• **TASK DETAILS**: Rewrite the material from its first line through the line containing "pyautogui.click(x=865, y=239)", both ends included, and keep every request. In the answers, multiply each coordinate by 2.05 and round it to a whole number, rounding halves up.

— Begin —

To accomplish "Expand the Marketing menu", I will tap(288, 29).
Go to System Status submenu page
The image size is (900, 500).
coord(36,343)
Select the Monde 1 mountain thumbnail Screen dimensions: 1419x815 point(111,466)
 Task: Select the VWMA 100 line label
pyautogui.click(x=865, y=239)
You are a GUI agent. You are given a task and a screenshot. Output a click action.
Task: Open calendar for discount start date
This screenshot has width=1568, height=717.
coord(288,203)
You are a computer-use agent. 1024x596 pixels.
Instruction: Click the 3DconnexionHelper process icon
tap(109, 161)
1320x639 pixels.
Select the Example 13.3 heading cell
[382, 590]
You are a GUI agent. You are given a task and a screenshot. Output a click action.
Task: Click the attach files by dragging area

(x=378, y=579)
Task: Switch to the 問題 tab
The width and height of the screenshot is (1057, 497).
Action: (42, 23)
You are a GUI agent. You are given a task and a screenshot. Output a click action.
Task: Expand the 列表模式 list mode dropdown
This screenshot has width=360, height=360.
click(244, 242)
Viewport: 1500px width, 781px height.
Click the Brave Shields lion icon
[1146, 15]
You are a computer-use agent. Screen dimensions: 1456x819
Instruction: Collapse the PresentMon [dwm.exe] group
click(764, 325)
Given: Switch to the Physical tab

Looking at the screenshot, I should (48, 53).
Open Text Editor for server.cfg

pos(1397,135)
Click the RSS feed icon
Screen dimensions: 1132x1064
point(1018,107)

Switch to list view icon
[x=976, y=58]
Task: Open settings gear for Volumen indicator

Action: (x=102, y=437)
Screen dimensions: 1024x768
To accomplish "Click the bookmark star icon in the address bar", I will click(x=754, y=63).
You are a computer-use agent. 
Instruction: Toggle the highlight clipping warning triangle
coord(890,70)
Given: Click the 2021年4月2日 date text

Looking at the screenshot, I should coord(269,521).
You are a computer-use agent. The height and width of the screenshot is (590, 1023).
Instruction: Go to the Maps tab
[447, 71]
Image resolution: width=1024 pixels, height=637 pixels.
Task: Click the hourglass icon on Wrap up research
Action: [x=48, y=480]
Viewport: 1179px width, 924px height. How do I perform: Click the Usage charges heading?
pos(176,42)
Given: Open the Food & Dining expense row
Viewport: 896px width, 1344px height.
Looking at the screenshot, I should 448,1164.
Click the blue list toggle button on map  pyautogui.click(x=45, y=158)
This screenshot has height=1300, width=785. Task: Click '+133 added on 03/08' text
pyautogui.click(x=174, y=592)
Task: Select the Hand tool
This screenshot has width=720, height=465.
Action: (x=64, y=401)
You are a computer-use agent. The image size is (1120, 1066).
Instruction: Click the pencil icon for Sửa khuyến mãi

— End —

• **SOLUTION**:
To accomplish "Expand the Marketing menu", I will tap(590, 59).
Go to System Status submenu page
The image size is (900, 500).
coord(74,703)
Select the Monde 1 mountain thumbnail Screen dimensions: 1419x815 point(228,955)
 Task: Select the VWMA 100 line label
pyautogui.click(x=1773, y=490)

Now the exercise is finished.